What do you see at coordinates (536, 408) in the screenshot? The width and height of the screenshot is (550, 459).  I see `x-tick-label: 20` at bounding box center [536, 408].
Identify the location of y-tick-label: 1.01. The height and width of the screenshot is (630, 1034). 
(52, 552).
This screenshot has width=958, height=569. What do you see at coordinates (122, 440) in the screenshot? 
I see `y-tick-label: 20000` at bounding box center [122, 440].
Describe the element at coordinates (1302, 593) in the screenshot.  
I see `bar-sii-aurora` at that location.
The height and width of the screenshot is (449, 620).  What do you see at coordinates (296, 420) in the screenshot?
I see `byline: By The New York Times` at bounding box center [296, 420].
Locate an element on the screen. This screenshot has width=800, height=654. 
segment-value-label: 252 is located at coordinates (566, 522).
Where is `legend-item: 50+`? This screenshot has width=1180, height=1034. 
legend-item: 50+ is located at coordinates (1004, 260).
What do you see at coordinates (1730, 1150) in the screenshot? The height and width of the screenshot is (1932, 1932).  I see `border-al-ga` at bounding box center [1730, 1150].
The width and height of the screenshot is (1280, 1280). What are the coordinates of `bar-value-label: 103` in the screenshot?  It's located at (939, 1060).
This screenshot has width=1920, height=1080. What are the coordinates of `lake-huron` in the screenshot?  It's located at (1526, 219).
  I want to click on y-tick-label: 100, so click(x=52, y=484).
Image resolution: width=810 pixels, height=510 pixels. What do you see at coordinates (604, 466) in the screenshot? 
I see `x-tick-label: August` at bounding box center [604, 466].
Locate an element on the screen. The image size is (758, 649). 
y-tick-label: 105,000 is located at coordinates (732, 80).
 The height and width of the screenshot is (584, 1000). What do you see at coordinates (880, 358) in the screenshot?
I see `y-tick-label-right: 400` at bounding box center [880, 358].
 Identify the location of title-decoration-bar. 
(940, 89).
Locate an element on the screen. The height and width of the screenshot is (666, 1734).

* EXERCISE AIM *
Arrange the lines of the records above as a numbered list, beginning with the line that contains "This screenshot has width=958, height=569." and continuing through the line that contains "at that location.". Leave out any blank lines.

* TASK RESULT *
1. This screenshot has width=958, height=569. What do you see at coordinates (122, 440) in the screenshot? 
2. I see `y-tick-label: 20000` at bounding box center [122, 440].
3. Describe the element at coordinates (1302, 593) in the screenshot.  
4. I see `bar-sii-aurora` at that location.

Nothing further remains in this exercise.